:: What to produce ::
Exactly and only the lines from the one with "Screen dimensions: 780x1490" through the end of the listing are to be transcribed, both ends included.

:: Input data ::

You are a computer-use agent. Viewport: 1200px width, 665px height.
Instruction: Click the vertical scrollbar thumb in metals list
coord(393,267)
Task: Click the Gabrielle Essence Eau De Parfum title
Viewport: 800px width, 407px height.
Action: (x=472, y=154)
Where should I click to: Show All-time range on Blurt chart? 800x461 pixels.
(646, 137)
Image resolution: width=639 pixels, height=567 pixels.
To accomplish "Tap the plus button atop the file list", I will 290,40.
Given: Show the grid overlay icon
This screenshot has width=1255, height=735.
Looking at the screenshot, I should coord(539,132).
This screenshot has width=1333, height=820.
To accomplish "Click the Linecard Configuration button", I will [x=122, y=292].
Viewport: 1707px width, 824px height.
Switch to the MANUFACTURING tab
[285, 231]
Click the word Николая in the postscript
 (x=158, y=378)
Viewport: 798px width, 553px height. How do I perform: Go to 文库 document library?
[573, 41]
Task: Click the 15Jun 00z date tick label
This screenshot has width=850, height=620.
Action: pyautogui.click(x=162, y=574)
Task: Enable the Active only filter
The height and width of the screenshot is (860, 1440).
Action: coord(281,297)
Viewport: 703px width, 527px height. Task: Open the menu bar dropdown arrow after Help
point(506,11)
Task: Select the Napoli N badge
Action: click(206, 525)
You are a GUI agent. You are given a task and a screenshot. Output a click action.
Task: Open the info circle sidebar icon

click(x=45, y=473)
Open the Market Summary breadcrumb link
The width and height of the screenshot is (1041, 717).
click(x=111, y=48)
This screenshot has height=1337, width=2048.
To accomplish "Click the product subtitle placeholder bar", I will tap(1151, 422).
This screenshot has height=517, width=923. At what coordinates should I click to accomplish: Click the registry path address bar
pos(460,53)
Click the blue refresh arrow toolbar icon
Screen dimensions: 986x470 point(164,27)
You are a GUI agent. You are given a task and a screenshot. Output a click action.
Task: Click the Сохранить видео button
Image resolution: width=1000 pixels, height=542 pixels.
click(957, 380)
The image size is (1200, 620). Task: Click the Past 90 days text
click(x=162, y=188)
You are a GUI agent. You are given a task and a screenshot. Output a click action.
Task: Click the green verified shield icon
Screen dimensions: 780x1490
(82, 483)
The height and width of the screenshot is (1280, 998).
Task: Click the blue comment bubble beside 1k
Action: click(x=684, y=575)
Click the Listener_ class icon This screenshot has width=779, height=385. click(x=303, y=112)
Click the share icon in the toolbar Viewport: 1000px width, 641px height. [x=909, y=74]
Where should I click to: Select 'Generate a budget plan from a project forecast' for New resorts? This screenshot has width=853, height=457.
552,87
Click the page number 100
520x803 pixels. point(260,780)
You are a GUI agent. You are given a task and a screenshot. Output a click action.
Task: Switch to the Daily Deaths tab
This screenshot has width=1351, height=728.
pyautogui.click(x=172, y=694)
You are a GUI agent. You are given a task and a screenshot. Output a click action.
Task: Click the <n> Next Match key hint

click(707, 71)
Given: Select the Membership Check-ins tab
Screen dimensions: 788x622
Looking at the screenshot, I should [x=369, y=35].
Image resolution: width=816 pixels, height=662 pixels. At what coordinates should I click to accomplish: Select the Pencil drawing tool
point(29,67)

:: Output for this task ::
Screen dimensions: 780x1490
(82, 483)
The height and width of the screenshot is (1280, 998).
Task: Click the blue comment bubble beside 1k
Action: click(x=684, y=575)
Click the Listener_ class icon This screenshot has width=779, height=385. click(x=303, y=112)
Click the share icon in the toolbar Viewport: 1000px width, 641px height. [x=909, y=74]
Where should I click to: Select 'Generate a budget plan from a project forecast' for New resorts? This screenshot has width=853, height=457.
552,87
Click the page number 100
520x803 pixels. point(260,780)
You are a GUI agent. You are given a task and a screenshot. Output a click action.
Task: Switch to the Daily Deaths tab
This screenshot has width=1351, height=728.
pyautogui.click(x=172, y=694)
You are a GUI agent. You are given a task and a screenshot. Output a click action.
Task: Click the <n> Next Match key hint

click(707, 71)
Given: Select the Membership Check-ins tab
Screen dimensions: 788x622
Looking at the screenshot, I should [x=369, y=35].
Image resolution: width=816 pixels, height=662 pixels. At what coordinates should I click to accomplish: Select the Pencil drawing tool
point(29,67)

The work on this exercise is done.